A veces nuestros fracasos nos moldean y nos convierten en lo que, por lo visto, no podríamos ser de otra manera. Nos transforman en personas diferentes. Ablandan y sensibilizan nuestro corazón. Nos enseñan humildad.
(P:) Los fracasos pueden cambiarte más profundamente que los éxitos. Te convierten en una persona mejor, te permiten obrar bajo una serie de circunstancias diferentes, te dan la oportunidad de empezar de nuevo y de hacer las cosas bien.
Las caídas pueden ser hacia arriba, en vez de hacia abajo, siempre y cuando tengas la disposición de aprender de las malas experiencias. Además, sólo pueden considerarse fracasos si te quedas tumbado en el suelo, en vez de levantarte y echar para adelante.

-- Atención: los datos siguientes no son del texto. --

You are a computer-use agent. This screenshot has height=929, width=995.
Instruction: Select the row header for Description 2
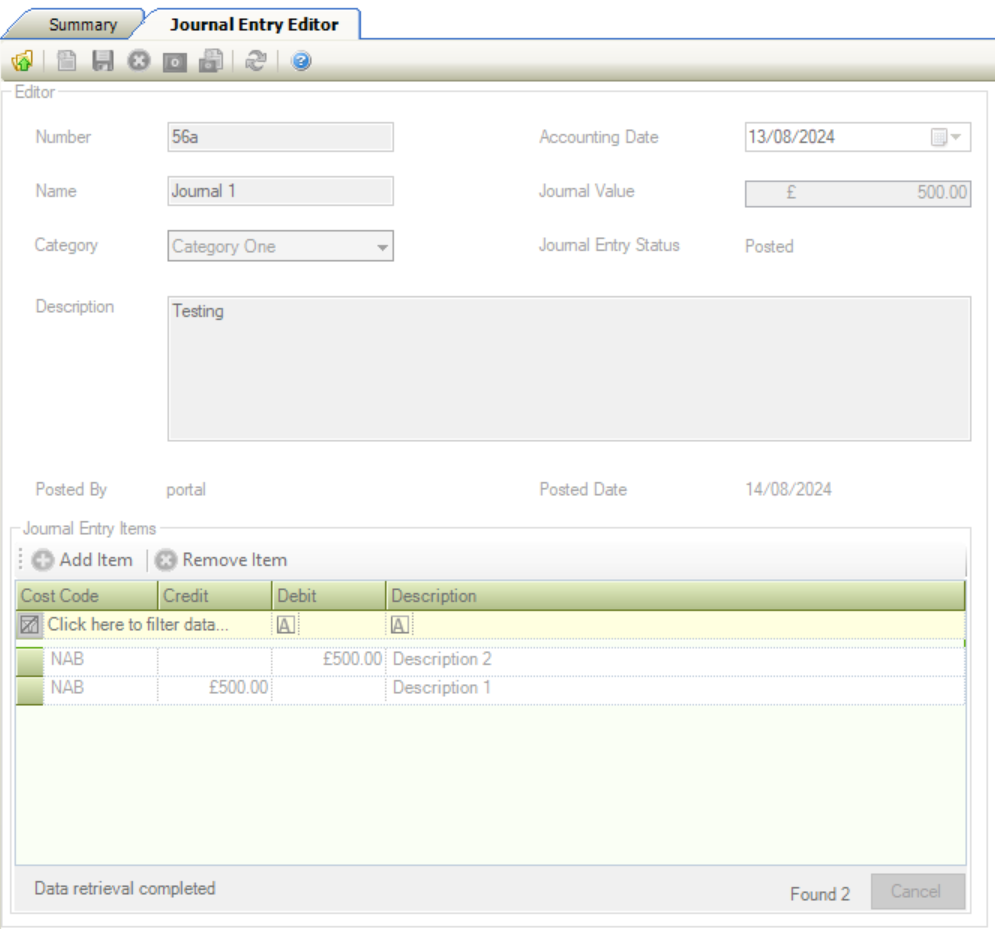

Así que cuando tropieces y caigas, y estés tirado en el suelo, pensando en el sucio, inmundo y miserable pecador e inadaptado que eres, levanta la mirada. Se te ha concedido el honor de empezar de nuevo; acabas de recibir una segunda oportunidad. Jesús efectivamente es el Maestro de las segundas oportunidades, y de todas las que necesites.
Él está a tu lado, de rodillas en el suelo, recordándote Su promesa en Romanos 8:28: que por muy amarga que sea esa experiencia, de alguna forma, de algún modo y en algún momento redundará en tu bien porque lo amas.
Quiere que sepas que conoce bien todas tus faltas y fracasos, y que por ello no te ama menos. Aunque está al tanto de todos tus problemas, sigues siendo valiosísimo a Sus ojos. Murió para perdonar todos tus pecados, y nada podrá separarte de Su amor y perdón.
¡Así que levántate! ¡Tira para adelante! Dale las gracias por la oportunidad de empezar de cero, y por lo que aprendiste de la caída —o aprenderás más adelante—, de lo cual no sólo te beneficiarás tú, sino que podrás compartir con otros. Agradécele la forma en que tu vida cambiará, la oportunidad de ser una nueva criatura, el éxito que te espera a la vuelta de la esquina. Ahora que has sobrevivido al fracaso estás a un paso de la gloria. El futuro es tan halagüeño como las promesas de Dios. Y esas promesas son para ti.